Growing up in a rural area of N -E Pennsylvania my family celebrated twice, once on Dec. 25th and a second on January 7th, the latter we called Russian Christmas the heritage from my father. My parents came from different backgrounds; Mom’s parents were German protestants born in the USA and Dad’s family immigrants from Russia and Orthodox Christians .
My fondest memories were of Russian Christmas Eve when we went to our grandparents for a traditional supper. A table was set for all the family with a cloth spread over hay making for a lumpy surface for our table settings. They placed a blessed candle in a jar of rice that served two purposes, the second came at the evenings departure. There was a small bowl of raw garlic which I sometimes tasted while others devoured several cloves and the aroma pervaded the room. We stood around the table and the head of the house prayed in Russian; many years later we learned the mysterious prayer was The Lord’s Prayer. No meat, fish, eggs, or dairy were present as the fasting lasted until after midnight.
Seven courses were served, one at a time with plenty of Grandma’s homemade bread baked on a large cabbage leaf. The meal included: 1) butter beans, 2)peas, and 3)mushrooms each cooked in a light sweet tomato sauce, 4) peirogies with onions in butter sauce, 5)mashed potatoes, 6)oatmeal gravy (not my favorite), and 7)fried cabbage. We walked around the table three times putting the silverware under the cloth. I never knew why except nothing was washed until after Christmas Day.
Entertainment included being together with our cousins and Uncle Paul would draw us pictures. Later the choir from the church came and stood around in a circle in the kitchen singing hymns and also some comical songs. Some of them were dressed in traditional Russian outfits and did tricks and acted silly. They had usually been imbibing of spirits in each home they visited. I can picture the group of twenty or more in Grandma’s kitchen.
After midnight with the fast over we all received candy. Presents were given to our aunts & uncles, just small practical gifts like nylon stockings & socks which my mother stopped to buy on the way there where clothing and shoes could be purchased in sizes from infant to adult. We lovingly called it the Jew store and another up the street for toys. That was the only time my mother ever drank an alcoholic beverage not wanting to insult the husband & wife by refusing a small glass of Manichevitz wine. The last thing was blowing out the candle held by the oldest person and we all lined up to see if the smoke went out the door or straight up or into the house which according to custom meant a family member would move out or stay.

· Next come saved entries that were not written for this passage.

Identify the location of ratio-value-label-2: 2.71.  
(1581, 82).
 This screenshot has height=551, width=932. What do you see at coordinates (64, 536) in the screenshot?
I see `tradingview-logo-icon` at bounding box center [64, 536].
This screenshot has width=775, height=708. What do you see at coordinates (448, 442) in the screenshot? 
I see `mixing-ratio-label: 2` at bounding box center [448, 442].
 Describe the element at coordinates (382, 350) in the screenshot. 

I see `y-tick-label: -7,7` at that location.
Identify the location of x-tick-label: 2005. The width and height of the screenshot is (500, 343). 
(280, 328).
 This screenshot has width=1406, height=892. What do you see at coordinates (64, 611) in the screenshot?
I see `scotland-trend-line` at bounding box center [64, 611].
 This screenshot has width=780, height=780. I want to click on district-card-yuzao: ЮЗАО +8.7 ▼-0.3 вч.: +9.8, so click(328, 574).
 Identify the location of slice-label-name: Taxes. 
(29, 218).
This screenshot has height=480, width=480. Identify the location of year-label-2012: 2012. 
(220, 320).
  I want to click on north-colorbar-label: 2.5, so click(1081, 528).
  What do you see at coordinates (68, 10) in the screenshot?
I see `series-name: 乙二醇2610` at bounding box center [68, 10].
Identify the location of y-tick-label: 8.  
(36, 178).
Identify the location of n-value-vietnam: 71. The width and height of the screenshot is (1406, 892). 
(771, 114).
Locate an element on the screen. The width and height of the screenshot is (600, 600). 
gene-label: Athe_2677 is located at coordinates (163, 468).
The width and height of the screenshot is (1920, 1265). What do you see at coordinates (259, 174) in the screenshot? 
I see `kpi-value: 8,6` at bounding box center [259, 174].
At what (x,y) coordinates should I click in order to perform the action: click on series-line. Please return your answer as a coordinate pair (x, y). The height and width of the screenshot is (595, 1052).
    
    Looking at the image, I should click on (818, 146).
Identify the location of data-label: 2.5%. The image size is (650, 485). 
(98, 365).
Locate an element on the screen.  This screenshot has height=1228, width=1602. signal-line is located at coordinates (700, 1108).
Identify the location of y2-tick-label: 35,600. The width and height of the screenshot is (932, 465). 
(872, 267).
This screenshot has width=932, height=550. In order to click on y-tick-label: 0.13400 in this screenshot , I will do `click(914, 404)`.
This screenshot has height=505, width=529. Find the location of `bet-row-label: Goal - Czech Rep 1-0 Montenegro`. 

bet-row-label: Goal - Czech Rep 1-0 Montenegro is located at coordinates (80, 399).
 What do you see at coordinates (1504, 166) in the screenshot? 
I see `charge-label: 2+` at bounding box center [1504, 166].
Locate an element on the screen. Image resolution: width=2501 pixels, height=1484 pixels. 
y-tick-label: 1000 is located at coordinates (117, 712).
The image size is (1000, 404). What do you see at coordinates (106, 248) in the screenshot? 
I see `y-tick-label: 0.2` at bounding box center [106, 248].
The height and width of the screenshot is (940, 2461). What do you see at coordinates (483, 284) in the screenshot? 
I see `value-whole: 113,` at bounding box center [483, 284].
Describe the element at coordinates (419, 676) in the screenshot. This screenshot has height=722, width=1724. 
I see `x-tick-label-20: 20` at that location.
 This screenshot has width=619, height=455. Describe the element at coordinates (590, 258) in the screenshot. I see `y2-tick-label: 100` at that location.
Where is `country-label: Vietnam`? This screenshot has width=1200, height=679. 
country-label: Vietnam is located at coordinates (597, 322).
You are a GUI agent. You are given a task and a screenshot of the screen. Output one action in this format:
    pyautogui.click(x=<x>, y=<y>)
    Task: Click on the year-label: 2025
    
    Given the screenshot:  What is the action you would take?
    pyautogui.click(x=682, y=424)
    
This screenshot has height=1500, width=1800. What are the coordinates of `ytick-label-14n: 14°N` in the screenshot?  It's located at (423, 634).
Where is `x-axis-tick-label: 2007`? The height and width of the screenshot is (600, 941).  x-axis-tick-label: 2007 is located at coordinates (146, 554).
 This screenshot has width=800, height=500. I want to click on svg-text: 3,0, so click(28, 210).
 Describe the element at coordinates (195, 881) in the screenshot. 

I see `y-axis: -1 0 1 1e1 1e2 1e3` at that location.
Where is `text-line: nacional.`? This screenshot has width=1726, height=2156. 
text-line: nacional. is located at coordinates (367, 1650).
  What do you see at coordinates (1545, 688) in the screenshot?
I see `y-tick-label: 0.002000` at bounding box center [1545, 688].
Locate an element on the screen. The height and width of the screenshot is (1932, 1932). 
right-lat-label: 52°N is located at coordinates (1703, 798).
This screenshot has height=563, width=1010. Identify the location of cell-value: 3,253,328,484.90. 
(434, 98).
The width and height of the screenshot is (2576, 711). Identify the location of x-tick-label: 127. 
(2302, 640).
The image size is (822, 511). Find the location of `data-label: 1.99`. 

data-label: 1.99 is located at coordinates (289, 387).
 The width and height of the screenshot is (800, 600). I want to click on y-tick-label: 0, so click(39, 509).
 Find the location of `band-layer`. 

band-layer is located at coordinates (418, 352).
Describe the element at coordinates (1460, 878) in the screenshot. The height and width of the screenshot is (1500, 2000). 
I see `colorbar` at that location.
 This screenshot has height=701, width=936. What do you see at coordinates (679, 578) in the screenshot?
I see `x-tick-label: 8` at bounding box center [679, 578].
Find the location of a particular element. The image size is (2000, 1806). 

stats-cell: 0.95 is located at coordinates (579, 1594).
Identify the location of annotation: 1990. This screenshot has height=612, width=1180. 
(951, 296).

The Russian Christmas Eve supper continued at my parents home after our grandmother passed on. The choir no longer came and it was just my siblings and a few close relatives less hay under the tablecloth but otherwise the same and each of us blew out the candle.
Last year was the first year I made the supper for our family and tomorrow night we’ll continue the tradition. Dad and Mom have passed on but somehow they seem present and approve of our carrying on as usual. And we’ll all be blowing out the candle.
2 thoughts on “Russian Christmas Eve: January Sixth”
How beautiful a tradition, and something I knew nothing about, thank you for sharing such a personal and fascinating memory.
I truly appreciate your comment. Thank you!